Summary |
The least developed countries (LDCs) are a group of countries that have been classified by the United Nations as least developed in terms of their low GDP per capita, their weak human assets and their high degree of economic vulnerability. This report argues that the impact of the global economic crisis is likely to be so severe in LDCs that “business as usual” is no longer possible. The crisis offers both the necessity and an opportunity for change. Coping with the impact of the crisis in LDCs will require dedicated policy action and resource flows, including from the international community. But beyond this, new policy approaches are necessary to ensure that development after the crisis will be more resilient and more inclusive.
The report stresses that no unique and optimal model of development exists that is applicable to all countries, therefore it calls for policy diversity and institutional learning. It recognizes the deep underlying complementarities between the public and private sectors. The need for official development assistance is underlined, but the report insists on country ownership of policies. Since institutional learning takes time and resources, policy space is essential for long-term success.
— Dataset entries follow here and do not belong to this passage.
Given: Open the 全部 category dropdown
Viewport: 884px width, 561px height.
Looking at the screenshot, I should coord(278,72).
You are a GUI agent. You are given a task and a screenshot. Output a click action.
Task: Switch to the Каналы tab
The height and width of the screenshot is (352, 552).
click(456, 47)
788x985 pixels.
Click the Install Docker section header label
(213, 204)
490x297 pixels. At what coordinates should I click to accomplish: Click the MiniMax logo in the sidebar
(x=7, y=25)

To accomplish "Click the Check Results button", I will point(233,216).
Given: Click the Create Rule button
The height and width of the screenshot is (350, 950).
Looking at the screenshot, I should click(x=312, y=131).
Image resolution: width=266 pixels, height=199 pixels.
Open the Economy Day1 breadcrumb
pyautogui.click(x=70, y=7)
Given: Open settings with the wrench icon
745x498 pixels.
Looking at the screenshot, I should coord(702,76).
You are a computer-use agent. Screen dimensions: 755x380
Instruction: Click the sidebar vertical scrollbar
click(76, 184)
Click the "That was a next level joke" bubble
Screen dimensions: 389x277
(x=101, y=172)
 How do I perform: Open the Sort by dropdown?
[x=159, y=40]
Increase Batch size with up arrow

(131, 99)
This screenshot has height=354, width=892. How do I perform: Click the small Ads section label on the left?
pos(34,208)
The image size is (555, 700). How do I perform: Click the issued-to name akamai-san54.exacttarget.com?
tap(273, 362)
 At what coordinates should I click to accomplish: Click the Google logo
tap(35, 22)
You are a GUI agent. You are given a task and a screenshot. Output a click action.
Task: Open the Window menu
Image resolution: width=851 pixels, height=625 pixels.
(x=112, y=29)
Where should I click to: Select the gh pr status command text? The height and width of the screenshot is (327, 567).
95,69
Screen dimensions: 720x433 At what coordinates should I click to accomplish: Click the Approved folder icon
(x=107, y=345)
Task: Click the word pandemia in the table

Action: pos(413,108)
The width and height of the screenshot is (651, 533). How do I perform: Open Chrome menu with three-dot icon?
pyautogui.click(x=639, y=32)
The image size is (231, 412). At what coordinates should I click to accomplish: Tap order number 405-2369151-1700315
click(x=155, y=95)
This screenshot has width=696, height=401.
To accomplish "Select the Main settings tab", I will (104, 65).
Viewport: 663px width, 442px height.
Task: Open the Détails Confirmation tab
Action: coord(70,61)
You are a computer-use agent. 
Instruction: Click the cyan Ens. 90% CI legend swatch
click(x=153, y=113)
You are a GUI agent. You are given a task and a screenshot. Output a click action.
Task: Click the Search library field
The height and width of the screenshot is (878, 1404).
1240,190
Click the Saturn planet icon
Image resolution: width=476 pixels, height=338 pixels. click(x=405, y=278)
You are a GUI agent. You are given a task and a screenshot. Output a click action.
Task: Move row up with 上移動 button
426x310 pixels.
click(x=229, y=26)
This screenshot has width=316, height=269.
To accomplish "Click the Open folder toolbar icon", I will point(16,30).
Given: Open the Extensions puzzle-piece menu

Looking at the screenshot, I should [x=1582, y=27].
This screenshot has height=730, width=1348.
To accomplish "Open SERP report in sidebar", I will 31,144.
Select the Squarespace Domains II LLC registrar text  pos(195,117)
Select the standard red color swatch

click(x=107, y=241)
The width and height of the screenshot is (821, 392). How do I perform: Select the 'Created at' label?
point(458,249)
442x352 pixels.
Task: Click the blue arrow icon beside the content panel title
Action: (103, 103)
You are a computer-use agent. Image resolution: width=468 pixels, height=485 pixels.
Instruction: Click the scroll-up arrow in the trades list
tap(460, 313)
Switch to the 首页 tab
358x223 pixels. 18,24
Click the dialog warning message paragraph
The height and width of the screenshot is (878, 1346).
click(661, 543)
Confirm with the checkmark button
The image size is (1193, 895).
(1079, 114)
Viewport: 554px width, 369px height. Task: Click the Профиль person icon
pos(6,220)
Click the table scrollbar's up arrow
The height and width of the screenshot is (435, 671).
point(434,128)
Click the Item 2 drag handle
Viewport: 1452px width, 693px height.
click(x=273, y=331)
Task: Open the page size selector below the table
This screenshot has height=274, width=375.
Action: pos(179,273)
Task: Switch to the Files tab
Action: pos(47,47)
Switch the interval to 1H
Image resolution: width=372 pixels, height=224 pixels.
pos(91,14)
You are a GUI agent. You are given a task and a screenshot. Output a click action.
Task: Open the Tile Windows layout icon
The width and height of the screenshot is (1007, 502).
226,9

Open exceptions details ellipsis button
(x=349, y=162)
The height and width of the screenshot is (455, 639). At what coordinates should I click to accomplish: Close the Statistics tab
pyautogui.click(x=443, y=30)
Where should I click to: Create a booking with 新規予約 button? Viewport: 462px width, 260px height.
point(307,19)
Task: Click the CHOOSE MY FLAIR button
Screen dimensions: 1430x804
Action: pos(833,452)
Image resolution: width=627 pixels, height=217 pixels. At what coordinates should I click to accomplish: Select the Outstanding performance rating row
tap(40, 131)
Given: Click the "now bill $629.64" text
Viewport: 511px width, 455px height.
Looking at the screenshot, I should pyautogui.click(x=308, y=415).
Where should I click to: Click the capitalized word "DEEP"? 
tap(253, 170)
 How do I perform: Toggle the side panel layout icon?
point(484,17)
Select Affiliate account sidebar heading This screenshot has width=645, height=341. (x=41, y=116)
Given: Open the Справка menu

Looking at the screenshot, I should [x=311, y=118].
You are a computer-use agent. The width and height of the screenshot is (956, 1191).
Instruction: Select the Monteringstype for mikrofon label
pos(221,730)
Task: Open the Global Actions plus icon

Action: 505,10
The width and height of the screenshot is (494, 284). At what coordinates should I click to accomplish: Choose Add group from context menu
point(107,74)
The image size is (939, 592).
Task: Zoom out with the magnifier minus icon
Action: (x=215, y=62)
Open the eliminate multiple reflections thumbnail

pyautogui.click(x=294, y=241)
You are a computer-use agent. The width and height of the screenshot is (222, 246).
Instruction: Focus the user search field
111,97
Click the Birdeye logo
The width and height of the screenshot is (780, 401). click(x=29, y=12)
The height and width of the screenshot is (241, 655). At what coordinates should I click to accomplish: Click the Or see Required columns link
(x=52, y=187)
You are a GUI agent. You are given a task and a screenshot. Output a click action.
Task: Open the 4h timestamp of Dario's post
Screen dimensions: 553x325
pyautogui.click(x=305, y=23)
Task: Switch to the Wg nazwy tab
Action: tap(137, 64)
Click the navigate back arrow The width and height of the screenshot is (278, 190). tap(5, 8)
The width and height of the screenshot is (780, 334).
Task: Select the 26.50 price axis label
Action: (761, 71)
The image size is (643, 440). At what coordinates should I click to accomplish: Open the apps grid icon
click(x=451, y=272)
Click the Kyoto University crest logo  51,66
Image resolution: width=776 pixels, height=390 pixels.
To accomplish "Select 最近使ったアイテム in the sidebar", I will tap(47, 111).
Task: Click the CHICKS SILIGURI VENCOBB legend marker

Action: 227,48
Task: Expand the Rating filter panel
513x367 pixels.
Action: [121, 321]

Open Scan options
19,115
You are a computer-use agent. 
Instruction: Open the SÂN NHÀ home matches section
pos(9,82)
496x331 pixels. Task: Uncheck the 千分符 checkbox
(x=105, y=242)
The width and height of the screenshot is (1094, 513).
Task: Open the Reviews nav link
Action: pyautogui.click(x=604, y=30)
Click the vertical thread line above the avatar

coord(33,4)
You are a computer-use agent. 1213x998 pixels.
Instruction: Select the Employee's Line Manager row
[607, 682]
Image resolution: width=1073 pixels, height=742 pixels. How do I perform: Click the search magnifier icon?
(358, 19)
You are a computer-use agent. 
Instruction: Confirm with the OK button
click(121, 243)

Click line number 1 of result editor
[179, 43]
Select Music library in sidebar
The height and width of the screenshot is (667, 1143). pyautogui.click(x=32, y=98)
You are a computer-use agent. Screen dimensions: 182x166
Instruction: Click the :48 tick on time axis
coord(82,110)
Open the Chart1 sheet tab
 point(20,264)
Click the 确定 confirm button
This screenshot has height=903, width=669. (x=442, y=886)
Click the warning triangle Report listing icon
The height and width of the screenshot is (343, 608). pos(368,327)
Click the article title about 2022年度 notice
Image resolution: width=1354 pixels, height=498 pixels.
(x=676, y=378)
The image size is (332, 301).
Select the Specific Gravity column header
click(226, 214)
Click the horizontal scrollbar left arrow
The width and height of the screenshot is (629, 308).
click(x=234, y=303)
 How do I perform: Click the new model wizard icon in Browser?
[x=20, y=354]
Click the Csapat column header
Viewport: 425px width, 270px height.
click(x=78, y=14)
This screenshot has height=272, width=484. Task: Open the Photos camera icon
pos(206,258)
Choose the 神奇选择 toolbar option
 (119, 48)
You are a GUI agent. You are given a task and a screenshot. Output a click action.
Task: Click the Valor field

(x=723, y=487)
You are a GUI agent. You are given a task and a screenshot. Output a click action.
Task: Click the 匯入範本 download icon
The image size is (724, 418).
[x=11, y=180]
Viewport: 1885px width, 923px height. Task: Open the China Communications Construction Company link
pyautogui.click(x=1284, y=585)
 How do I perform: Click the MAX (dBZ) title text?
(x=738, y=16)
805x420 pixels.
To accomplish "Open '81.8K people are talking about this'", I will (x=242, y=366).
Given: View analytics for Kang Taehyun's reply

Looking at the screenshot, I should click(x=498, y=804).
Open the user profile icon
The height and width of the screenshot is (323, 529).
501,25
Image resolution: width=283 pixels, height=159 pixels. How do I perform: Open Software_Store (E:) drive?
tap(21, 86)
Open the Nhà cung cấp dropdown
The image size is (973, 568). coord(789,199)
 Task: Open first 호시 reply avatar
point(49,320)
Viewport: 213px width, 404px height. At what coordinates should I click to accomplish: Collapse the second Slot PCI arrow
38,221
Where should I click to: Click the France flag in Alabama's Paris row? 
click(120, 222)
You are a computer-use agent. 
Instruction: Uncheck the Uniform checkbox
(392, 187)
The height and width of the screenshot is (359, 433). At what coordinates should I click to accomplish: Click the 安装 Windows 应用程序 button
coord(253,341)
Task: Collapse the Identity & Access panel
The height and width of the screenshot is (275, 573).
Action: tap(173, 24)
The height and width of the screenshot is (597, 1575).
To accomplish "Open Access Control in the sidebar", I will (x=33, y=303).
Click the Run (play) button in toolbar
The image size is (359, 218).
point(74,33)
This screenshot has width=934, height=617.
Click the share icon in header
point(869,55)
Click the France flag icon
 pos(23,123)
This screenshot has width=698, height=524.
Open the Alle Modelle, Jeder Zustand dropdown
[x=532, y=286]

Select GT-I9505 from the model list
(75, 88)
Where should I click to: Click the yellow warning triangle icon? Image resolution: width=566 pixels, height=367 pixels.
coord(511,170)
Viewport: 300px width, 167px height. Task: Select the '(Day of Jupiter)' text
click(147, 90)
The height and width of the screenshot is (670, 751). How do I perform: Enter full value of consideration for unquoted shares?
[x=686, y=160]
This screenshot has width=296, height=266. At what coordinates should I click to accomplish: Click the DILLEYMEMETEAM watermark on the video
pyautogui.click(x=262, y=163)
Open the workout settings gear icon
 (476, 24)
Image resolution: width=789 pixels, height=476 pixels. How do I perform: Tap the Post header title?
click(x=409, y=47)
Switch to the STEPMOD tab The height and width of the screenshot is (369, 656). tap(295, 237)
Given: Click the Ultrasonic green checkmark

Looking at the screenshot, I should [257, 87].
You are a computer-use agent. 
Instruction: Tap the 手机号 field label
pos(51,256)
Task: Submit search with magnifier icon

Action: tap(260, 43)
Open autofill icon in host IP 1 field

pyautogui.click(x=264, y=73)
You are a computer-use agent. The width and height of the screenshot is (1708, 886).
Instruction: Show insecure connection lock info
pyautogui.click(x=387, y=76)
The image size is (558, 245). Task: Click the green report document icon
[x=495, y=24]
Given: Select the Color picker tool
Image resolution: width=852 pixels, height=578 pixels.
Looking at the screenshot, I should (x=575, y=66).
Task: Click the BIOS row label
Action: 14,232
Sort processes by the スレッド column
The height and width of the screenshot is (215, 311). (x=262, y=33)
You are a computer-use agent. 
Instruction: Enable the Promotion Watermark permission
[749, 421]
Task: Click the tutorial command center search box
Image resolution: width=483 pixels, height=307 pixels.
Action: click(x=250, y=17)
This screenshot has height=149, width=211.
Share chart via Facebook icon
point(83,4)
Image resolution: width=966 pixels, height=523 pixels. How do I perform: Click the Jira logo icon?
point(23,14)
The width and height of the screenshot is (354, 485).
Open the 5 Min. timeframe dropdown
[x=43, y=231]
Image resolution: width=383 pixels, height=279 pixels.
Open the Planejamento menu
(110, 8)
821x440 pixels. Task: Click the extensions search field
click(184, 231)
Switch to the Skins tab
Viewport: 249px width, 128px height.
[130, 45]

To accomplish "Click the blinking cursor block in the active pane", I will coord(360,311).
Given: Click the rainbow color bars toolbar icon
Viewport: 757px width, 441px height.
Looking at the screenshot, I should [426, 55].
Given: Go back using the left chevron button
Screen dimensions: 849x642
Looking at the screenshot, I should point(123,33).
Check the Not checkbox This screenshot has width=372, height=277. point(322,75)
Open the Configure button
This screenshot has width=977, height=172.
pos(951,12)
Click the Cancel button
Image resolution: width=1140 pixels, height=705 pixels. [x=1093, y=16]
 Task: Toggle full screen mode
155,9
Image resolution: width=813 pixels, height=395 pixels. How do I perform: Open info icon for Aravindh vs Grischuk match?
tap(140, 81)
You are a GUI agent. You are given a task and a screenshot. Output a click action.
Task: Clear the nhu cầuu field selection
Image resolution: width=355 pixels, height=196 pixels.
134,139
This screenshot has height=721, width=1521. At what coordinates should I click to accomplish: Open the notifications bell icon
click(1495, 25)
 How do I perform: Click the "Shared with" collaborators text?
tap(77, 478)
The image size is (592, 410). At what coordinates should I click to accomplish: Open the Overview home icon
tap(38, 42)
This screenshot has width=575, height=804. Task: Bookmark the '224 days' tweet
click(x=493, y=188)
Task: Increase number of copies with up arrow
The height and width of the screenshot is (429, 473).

The report recognizes that LDC governments have a vital role to play in the restructuring of their economies, the development of productive capacities, and the creation of conditions for catch-up growth, including learning and the accumulation of knowledge both in the firm and on the farm. The crisis confirms that this kind of policy orientation is the only sustainable option for LDCs. This will involve broadening and adapting public action to small, open developing economies. The report sketches out a concrete, alternative economic strategy and a fresh agenda for LDC policymakers, which includes institutional capacity-building and the strengthening of the market-complementing developmental state.